WHAT TO WORK ON: I need the lines below from the one with "Технические параметры сцены (562, 1827)" down to the one with "Навсегда в нашей памяти" reproduced exactly, both ends included, and nothing else.
Top of EXERCISE DATA
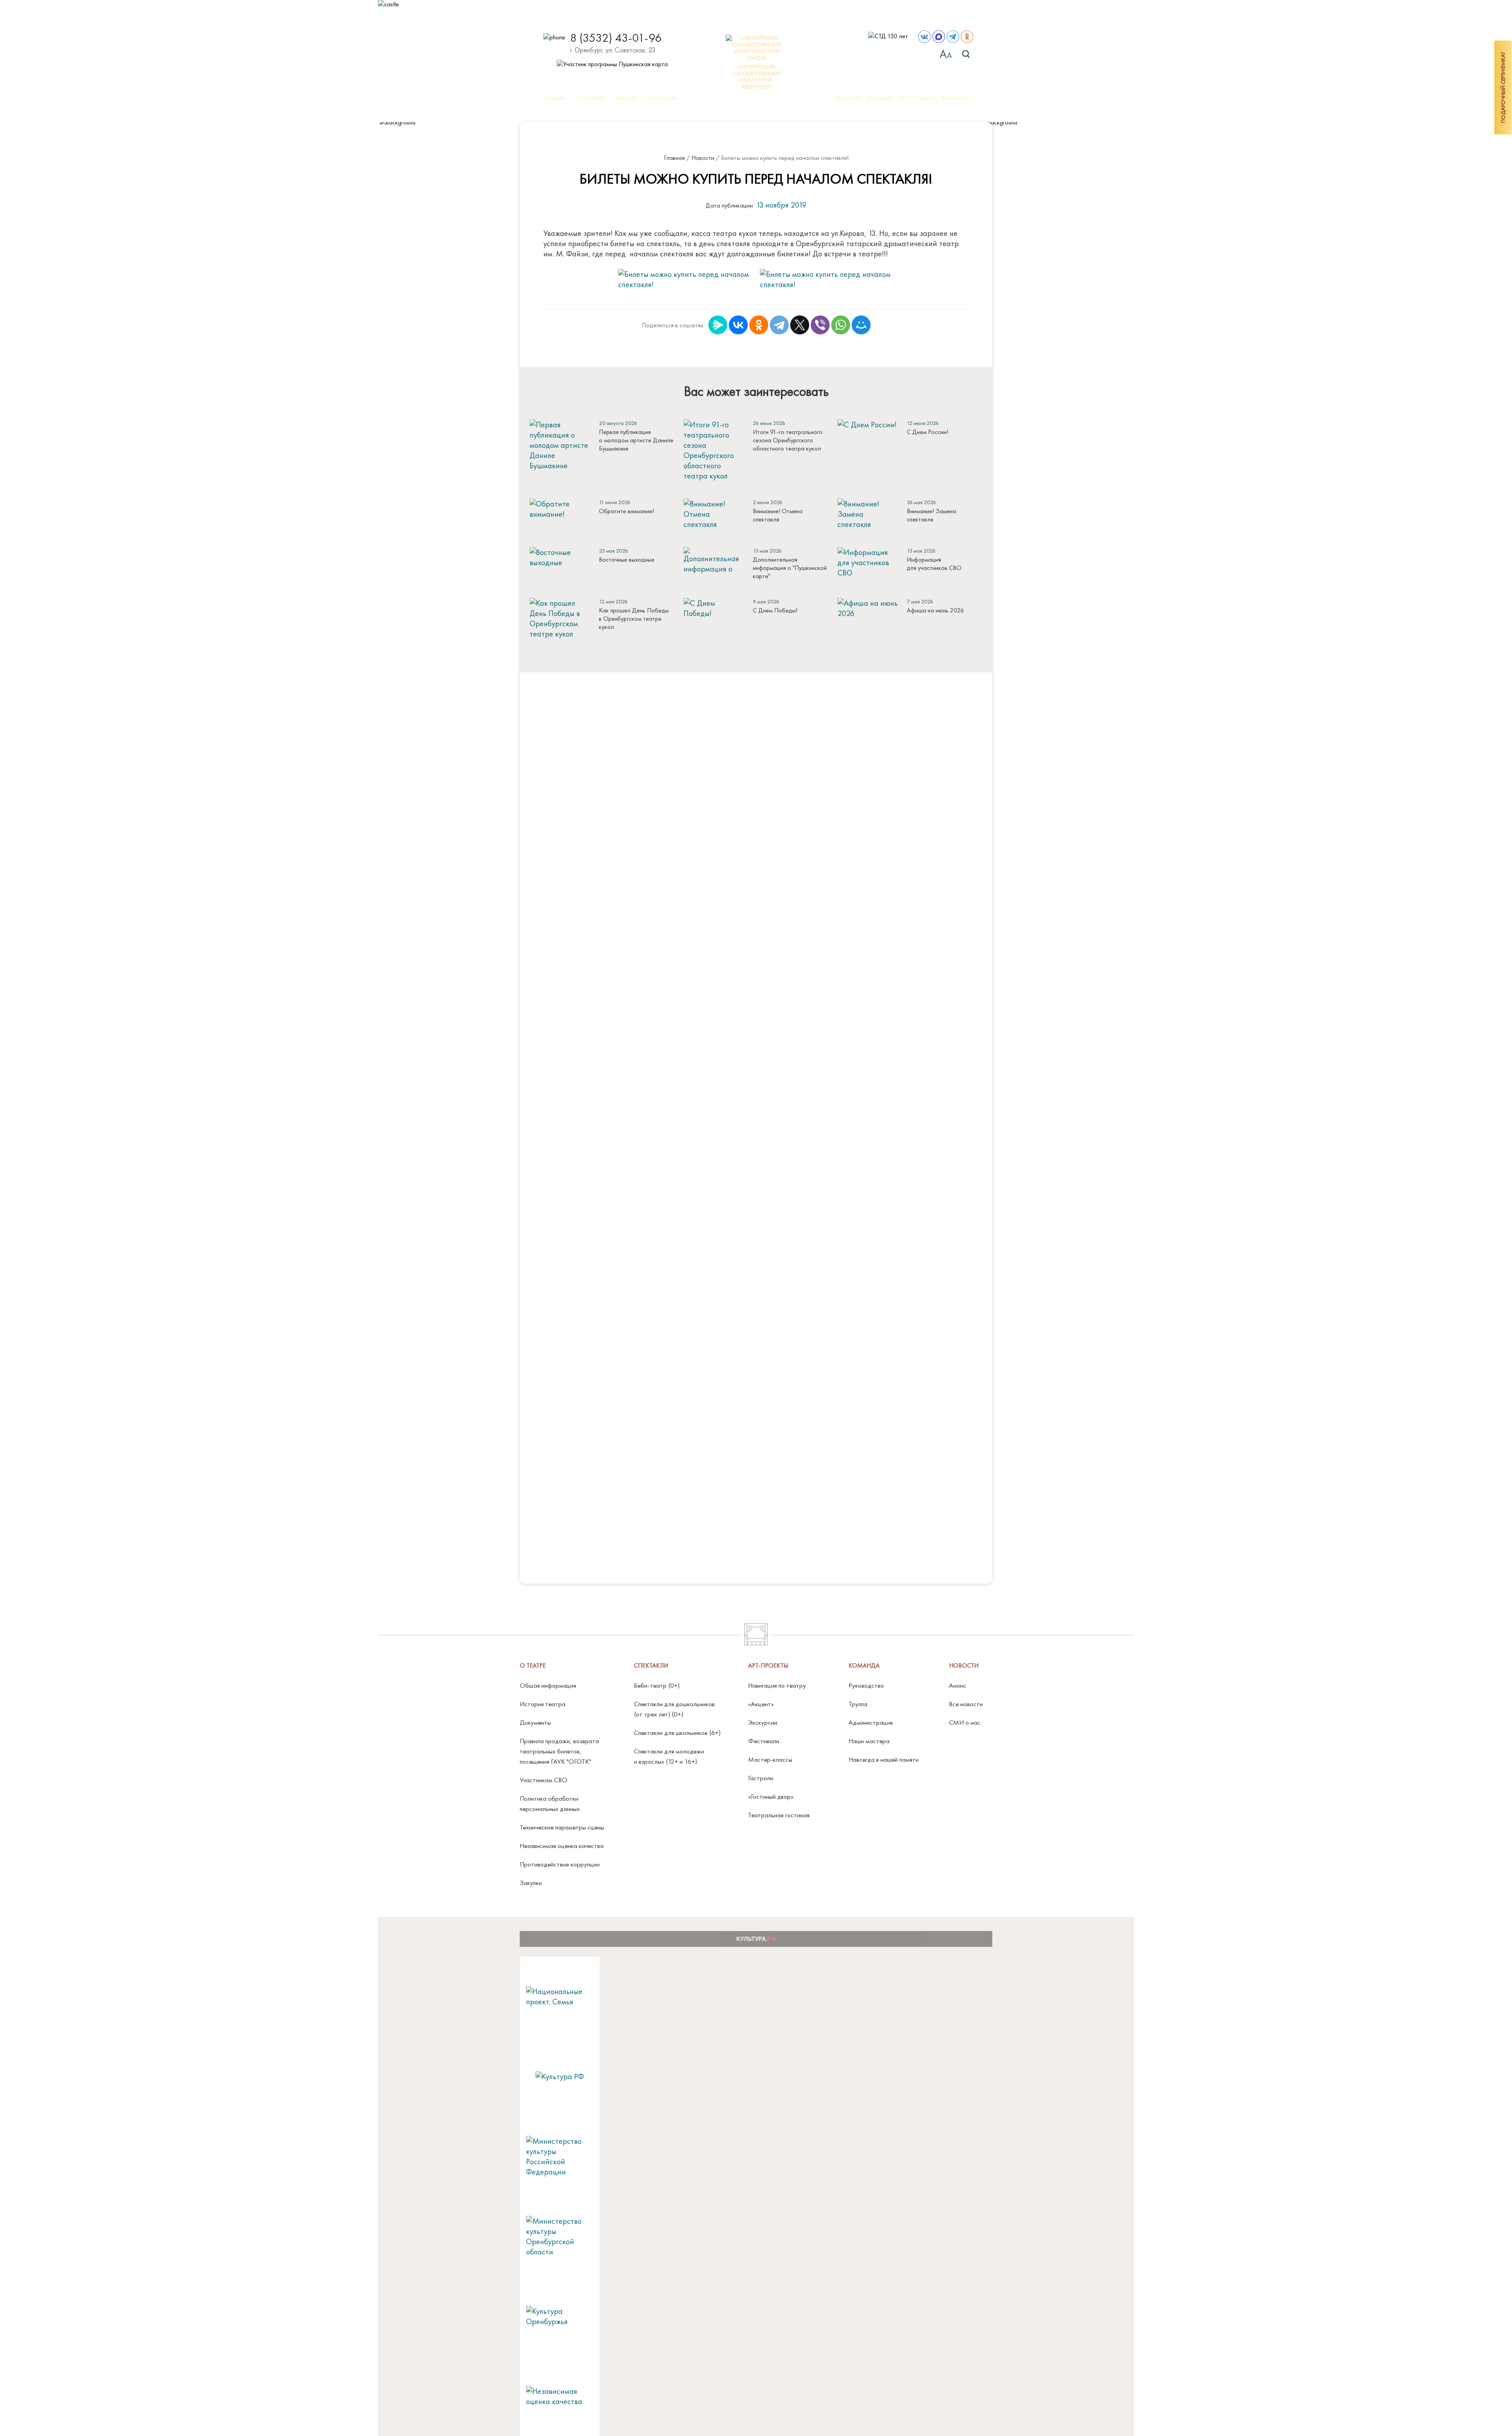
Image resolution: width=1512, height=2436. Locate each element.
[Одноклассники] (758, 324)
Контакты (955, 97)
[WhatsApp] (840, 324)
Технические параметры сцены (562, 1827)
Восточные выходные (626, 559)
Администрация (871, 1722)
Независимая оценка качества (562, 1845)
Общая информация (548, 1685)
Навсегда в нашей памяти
Bottom of EXERCISE DATA
Top of EXERCISE DATA
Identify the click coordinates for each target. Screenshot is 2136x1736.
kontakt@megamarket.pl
Bottom of EXERCISE DATA
EXERCISE RESPONSE:
Технические параметры сцены (562, 1827)
Восточные выходные (626, 559)
Администрация (871, 1722)
Независимая оценка качества (562, 1845)
Общая информация (548, 1685)
Навсегда в нашей памяти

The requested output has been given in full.